Este provincianismo temporal resulta especialmente agudo en la juventud española. Víctima de una política cultural constantemente aplicada a cortar los vínculos con el pasado, a imponer el principio de que «en España empieza a amanecer» cuando terminó la guerra civil, ha sufrido durante decenios la prédica de un utópico adanismo. En un librito que llevaba por título «Del pasado al porvenir» reuní varios ensayos que tenían por único argumento la oposición a esa propaganda y el propósito de restablecer la fracturada continuidad. Por fortuna hoy la situación es otra, y los estudios consagrados a redescubrir la vida española del primer tercio del siglo se multiplican al reconocerse que en él se contiene la clave indispensable para entender lo que está pasando e incluso el porvenir. En ocasiones, sin embargo, se incurre en ingenuos espejismos. Se habla de «recuperar» y de «salvar» a las obras y a los hombres de ese tiempo, cuando, en rigor, es la juventud la que necesita de ellos para «salvarse» del insidioso adanismo en el que ha sido deformada.

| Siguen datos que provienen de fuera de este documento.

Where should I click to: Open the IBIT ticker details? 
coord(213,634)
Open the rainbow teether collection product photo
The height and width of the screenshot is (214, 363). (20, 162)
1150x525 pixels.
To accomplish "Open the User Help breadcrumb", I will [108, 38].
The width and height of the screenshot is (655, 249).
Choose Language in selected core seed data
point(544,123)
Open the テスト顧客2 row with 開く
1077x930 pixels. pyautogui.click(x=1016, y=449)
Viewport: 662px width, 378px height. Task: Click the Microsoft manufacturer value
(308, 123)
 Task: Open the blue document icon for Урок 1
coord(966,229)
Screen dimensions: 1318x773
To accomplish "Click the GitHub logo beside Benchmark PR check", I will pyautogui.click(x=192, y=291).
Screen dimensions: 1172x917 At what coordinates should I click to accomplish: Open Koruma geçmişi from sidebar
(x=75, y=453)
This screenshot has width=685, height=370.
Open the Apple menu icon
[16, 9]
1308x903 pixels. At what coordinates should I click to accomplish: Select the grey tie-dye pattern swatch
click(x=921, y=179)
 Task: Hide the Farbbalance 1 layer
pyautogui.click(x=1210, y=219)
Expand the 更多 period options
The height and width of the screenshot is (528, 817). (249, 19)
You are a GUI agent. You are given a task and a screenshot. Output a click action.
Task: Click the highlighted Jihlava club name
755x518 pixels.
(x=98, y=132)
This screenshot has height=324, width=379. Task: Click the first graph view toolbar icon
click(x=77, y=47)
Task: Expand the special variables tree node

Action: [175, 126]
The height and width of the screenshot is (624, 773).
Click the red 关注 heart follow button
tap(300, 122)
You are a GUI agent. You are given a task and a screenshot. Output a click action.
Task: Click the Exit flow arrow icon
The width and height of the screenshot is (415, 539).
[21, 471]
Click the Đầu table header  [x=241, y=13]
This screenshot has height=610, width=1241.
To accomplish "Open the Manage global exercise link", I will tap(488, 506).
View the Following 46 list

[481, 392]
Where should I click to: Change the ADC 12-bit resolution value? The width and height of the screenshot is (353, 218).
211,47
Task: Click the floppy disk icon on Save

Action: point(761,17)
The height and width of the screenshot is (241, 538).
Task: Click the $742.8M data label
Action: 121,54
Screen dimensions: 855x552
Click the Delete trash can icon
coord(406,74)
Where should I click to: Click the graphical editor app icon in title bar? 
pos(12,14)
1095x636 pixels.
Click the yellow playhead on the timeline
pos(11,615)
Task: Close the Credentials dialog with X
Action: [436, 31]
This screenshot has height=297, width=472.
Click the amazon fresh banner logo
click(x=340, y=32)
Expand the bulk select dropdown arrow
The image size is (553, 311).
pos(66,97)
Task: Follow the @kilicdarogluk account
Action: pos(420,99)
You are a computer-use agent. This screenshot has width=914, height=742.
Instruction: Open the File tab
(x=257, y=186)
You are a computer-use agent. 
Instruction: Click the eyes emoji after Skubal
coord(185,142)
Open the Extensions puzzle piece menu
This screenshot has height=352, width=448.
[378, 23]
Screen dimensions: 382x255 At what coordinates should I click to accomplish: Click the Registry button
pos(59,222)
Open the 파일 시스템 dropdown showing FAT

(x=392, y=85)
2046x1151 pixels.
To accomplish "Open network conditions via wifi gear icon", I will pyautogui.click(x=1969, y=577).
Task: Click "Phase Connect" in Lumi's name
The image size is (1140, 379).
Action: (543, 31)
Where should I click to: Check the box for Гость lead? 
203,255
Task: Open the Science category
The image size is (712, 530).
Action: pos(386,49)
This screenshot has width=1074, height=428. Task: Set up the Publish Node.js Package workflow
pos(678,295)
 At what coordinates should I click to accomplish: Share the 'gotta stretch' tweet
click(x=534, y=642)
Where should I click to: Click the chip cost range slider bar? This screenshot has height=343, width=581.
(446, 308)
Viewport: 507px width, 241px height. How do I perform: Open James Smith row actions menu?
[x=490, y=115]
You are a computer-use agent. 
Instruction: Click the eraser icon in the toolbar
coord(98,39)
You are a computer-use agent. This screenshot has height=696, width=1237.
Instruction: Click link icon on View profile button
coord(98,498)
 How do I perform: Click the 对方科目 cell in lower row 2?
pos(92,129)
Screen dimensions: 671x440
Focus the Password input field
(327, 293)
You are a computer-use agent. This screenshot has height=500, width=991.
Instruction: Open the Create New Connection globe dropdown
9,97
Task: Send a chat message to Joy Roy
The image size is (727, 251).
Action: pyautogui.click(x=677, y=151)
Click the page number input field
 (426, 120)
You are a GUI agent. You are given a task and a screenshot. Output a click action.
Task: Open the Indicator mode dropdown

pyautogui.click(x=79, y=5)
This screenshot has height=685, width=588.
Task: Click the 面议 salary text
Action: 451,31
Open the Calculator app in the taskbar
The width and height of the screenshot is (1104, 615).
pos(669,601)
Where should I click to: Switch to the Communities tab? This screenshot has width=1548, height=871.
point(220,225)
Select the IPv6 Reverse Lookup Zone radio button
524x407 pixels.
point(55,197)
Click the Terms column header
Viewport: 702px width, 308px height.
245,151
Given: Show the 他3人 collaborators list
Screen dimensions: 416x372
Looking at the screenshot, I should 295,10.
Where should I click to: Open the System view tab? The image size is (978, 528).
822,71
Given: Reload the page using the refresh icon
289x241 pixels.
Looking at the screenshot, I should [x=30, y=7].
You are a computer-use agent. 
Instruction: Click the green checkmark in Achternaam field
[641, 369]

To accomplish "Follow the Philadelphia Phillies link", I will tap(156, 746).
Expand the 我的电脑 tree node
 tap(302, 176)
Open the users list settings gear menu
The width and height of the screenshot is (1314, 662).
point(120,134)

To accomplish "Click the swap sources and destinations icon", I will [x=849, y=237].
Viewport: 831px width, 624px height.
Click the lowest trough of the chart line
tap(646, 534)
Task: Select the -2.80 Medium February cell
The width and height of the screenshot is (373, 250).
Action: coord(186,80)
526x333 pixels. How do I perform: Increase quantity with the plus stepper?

Pero el caso español podrá ser, meramente, más agudo. La conciencia histórica no ha llegado a la conciencia popular, y el iluso presentismo que la aceleración en el ritmo del cambio ha provocado en estos años, se manifiesta dondequiera. Si el lector se asoma a lo que Ortega escribía en «La rebelión de las masas» acerca del «señorito satisfecho» hallará otra de las fuentes de este nuevo provincianismo. Reconocerlo es el camino para dejar de ser un «paleto de nuestro tiempo», y para poder afrontar, con más ancha visión, el futuro inagotable que nos atrae. «Ars longa vita brevis»; el arte es largo y la vida breve. El gastado tópico cobra vigor, una vez más.